Потому-то мы и маршируем каждый год на параде в День ветеранов. Это не всякому доступно, а только тем первым пяти тысячам, которые раньше других стали вести двойную жизнь, то есть стали амфибионтами. Мы были подопытными морскими свинками, нам терять было нечего, и мы показали всем остальным, как это приятно и надежно — во сто раз надежней, чем год от году перебиваться в теле, рискуя жизнью на каждом шагу.
Рано или поздно у всех нашлись причины попробовать это на себе. Миллионы, потом миллиарды людей стали невидимы, бестелесны, неуязвимы, и, клянусь Богом, мы не связаны никакими условностями, никому не в тягость и ничего не боимся.
В бестелесном состоянии все ветераны могут устроить собрание на острие иголки. Зато когда мы облекаемся в тела в День ветеранов, мы занимаем примерно пятьдесят тысяч квадратных футов, нам приходится заглотать больше трех тонн еды, чтобы поддержать силы для парадного шествия; и многие из нас схватывают насморк, а то и похуже, начинают злиться, что чье-то тело случайно отдавило ногу соседнему телу, и еще завидуют тем, кто шагает во главе, когда их тело тащится в хвосте, да всего, черт побери, и не перескажешь.
Сам я не в таком уж диком восторге от этих парадов.
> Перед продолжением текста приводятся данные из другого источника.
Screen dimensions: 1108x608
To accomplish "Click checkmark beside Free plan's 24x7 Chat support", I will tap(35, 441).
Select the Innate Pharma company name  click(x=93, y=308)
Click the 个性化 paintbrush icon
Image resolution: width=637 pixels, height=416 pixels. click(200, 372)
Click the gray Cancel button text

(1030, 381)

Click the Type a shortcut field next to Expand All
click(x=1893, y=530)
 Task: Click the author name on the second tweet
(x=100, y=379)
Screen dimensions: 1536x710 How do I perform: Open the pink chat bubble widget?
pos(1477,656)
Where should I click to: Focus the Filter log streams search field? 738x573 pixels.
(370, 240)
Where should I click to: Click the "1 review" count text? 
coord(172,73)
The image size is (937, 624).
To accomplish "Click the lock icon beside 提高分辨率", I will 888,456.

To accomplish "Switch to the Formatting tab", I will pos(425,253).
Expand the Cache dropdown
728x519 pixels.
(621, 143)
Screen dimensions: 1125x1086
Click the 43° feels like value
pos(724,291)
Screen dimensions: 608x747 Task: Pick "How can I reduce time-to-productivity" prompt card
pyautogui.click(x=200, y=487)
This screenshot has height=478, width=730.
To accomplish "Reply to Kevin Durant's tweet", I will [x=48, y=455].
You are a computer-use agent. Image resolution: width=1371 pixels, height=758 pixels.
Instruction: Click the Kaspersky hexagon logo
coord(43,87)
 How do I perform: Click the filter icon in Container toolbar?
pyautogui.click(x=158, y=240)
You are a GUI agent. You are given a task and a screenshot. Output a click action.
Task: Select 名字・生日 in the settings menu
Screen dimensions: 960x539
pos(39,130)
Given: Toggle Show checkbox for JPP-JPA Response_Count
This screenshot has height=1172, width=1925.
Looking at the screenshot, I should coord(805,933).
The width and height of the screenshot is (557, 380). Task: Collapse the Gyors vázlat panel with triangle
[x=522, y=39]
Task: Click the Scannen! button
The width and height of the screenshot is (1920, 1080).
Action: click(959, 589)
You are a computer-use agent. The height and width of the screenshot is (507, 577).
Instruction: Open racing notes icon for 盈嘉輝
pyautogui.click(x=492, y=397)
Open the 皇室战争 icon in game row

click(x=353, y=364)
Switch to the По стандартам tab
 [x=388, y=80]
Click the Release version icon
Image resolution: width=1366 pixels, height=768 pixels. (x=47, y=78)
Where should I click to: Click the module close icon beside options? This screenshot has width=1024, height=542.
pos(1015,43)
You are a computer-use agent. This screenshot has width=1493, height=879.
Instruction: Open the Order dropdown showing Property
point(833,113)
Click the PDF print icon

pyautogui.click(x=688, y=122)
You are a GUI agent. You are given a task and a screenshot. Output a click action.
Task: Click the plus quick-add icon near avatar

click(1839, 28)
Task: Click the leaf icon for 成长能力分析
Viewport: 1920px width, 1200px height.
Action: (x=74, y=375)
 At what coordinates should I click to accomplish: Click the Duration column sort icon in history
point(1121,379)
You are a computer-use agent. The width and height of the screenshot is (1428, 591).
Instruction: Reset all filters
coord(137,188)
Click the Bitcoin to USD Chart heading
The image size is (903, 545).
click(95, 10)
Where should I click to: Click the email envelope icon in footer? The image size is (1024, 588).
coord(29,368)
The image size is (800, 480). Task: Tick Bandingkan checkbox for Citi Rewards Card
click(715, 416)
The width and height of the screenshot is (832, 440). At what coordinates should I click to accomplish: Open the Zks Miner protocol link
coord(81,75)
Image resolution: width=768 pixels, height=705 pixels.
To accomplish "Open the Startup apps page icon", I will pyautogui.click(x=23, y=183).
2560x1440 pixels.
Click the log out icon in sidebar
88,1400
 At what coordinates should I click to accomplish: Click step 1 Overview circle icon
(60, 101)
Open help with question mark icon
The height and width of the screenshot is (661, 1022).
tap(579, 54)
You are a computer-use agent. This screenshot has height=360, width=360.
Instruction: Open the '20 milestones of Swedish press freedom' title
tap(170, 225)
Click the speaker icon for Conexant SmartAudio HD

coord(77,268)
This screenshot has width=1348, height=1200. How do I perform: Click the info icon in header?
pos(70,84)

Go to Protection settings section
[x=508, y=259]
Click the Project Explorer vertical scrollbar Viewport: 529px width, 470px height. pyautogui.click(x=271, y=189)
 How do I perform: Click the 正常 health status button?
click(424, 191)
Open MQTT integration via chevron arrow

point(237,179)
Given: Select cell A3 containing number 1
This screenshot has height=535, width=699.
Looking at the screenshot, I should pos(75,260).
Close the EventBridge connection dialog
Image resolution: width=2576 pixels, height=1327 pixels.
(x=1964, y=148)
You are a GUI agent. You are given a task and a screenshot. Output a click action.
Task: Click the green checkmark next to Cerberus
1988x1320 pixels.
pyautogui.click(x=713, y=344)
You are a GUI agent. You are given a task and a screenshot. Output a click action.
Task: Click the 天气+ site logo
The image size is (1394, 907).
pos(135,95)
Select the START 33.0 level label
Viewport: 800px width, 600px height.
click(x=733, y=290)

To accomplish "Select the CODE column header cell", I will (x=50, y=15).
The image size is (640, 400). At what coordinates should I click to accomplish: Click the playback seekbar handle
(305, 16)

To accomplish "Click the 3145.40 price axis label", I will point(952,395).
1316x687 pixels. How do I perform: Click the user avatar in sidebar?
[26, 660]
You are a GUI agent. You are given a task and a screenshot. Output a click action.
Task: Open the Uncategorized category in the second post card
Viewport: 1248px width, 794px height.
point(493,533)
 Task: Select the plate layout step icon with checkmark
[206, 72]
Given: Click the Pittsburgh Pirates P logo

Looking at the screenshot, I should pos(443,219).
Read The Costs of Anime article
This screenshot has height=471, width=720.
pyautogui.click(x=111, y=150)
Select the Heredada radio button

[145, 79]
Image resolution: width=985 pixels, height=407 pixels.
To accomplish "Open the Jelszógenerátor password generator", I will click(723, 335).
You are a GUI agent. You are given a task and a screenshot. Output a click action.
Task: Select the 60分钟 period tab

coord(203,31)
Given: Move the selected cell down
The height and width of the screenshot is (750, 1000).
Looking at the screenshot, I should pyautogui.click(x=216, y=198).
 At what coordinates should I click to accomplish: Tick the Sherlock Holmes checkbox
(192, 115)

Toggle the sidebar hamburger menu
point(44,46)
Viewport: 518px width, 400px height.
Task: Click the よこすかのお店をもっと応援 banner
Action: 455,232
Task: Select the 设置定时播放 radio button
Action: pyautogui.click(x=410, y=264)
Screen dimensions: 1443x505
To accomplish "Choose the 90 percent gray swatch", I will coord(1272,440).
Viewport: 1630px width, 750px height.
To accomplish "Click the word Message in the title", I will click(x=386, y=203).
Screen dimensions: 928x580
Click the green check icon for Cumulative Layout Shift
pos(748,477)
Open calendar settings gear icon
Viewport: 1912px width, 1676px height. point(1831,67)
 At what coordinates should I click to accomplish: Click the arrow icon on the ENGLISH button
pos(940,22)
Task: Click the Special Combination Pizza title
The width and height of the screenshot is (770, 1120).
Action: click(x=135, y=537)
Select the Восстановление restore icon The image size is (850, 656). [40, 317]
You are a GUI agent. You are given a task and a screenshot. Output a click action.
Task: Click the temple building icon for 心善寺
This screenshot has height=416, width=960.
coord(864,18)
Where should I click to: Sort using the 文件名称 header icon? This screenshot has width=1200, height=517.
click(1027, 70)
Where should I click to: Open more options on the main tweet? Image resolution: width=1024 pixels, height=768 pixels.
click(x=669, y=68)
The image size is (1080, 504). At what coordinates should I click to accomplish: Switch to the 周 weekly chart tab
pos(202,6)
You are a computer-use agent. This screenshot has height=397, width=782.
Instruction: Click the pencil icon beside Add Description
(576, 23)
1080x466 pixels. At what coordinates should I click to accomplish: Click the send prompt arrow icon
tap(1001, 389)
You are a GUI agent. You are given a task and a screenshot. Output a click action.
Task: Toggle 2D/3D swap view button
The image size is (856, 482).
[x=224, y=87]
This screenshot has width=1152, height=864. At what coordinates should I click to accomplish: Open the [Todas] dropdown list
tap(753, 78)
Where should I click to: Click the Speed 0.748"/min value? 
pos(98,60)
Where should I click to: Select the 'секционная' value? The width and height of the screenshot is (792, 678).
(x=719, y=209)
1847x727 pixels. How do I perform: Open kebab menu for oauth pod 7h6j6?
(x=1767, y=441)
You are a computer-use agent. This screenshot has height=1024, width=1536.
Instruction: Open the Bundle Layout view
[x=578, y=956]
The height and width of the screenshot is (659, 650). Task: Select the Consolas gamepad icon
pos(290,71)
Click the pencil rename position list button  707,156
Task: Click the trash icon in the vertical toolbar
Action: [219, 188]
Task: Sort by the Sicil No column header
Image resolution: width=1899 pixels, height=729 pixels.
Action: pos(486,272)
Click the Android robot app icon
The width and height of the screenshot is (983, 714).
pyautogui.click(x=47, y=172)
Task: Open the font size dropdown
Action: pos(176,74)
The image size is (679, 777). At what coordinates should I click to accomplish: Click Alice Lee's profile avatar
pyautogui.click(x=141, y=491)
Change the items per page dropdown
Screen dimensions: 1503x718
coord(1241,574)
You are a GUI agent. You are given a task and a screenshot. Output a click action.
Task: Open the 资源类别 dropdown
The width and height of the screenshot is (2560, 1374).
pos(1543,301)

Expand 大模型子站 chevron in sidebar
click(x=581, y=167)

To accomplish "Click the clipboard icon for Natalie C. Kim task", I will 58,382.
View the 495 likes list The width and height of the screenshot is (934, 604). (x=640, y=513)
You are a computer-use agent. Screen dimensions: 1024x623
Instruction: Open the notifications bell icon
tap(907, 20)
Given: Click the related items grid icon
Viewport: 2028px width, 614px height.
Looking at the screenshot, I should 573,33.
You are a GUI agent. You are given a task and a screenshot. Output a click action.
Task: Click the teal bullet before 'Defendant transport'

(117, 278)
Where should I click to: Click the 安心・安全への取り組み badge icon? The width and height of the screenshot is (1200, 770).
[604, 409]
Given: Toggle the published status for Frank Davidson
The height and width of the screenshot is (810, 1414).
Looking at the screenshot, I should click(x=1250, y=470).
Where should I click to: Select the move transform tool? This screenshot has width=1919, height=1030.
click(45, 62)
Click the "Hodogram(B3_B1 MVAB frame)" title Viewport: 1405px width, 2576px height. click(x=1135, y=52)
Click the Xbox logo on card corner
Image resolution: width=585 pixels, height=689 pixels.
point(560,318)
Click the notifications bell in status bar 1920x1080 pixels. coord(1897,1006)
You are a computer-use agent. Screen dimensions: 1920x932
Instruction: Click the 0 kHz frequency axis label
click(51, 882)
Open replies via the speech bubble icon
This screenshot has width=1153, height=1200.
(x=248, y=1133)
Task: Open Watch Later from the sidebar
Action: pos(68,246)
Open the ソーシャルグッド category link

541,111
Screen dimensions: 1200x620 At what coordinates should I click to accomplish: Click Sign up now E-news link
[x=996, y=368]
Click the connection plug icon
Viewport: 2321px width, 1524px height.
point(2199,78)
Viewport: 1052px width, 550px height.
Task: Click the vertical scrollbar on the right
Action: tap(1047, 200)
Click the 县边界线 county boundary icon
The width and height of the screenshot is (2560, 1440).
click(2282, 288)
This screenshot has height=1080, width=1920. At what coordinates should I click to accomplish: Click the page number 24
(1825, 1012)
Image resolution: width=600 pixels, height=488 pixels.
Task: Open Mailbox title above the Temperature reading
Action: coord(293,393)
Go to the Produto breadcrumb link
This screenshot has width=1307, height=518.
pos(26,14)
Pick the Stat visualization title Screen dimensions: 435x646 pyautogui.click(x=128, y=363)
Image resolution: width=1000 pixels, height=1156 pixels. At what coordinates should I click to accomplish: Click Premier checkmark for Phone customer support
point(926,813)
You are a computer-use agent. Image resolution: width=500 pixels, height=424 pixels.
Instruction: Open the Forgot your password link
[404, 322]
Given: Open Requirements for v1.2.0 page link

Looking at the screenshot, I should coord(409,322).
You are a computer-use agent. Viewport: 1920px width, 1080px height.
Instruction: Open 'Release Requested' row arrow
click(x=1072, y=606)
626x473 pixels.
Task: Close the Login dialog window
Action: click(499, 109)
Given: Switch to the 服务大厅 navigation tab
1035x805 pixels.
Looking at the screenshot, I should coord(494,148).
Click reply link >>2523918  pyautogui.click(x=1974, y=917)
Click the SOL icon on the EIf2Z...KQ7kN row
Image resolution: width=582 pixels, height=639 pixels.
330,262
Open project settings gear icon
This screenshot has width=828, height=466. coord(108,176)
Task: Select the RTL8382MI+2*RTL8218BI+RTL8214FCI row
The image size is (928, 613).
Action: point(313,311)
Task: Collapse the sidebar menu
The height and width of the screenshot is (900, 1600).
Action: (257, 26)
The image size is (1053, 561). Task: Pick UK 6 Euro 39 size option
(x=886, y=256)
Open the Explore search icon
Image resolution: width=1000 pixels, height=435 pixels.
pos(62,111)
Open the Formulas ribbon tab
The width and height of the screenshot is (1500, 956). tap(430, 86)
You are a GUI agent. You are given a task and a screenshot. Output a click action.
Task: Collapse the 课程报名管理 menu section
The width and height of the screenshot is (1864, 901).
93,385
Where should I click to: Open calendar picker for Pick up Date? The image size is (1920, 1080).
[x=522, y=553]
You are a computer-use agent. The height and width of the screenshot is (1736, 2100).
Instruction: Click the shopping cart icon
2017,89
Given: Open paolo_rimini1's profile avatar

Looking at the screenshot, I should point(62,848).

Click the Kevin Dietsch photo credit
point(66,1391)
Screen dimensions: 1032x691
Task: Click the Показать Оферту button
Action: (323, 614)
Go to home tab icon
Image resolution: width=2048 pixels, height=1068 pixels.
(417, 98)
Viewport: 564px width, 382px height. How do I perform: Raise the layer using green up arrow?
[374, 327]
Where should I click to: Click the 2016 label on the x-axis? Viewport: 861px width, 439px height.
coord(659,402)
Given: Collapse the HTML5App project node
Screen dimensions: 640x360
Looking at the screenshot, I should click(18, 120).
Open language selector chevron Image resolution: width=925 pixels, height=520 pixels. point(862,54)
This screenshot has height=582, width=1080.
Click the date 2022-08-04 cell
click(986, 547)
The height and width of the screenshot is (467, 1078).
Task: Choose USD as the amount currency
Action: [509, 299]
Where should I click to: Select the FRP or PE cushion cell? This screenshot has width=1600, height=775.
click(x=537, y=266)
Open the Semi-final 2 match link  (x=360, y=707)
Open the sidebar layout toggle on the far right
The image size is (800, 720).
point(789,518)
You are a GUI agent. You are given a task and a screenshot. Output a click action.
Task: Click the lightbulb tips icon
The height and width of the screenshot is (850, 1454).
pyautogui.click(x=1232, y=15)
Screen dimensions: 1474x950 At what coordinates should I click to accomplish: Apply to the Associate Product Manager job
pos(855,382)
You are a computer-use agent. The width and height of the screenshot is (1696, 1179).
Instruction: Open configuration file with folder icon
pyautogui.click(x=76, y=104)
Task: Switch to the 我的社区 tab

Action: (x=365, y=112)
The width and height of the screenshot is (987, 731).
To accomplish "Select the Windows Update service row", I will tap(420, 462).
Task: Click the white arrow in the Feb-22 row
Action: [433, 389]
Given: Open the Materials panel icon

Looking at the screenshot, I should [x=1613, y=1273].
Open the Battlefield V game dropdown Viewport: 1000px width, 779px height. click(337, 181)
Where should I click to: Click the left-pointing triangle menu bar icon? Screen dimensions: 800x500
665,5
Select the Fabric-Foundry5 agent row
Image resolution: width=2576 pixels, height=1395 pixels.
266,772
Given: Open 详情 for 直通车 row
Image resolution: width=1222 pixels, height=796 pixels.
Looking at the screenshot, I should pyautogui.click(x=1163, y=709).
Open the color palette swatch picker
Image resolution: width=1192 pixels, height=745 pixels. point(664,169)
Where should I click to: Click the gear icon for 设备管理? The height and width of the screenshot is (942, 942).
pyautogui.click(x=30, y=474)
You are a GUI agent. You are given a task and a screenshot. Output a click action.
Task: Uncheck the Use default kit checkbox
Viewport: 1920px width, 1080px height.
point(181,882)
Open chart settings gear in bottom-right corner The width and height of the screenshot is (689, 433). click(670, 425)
Когда наши тела соберутся всем скопом, впритык друг к другу, в нас просыпается все самое плохое, как бы ни были добры наши души. В прошлом году, к примеру, в День ветеранов стояло настоящее пекло. Как тут людям не выйти из себя; попробуйте-ка часами безвыходно торчать в изнемогающих от жары и жажды телах.
В общем, слово за слово, и командующий парадом пригрозил, что его тело выколотит душу из моего тела, если мое тело еще хоть раз собьется с ноги. Само собой, у него, как у командующего парадом, было лучшее из тел этого года, не считая кенигсвассерского ковбоя, но я все равно послал его куда подальше, невзирая на лица. Он как размахнется — а я скинул тело и был таков, даже не взглянул, попал он по мне или нет. Пришлось ему собственноручно тащить мое тело в телохранилище.
В ту же секунду, как я выскочил из тела, вся моя злость на него испарилась. Понимаете — я просто во всем разобрался. Никто, разве что святой, не может быть безоговорочно добрым или разумным всего каких-нибудь пять-шесть секунд, пока находится в теле, да и счастья настоящего не испытаешь, — так, коротенькими приступами. Но я до сих пор не встречал ни одного амфибионта, с которым не было бы просто, легко, весело и очень интересно, — лишь бы он держался подальше от тела. И ни одного не встречал, который бы тут же не подпортился, стоило ему влезть в какое-нибудь тело.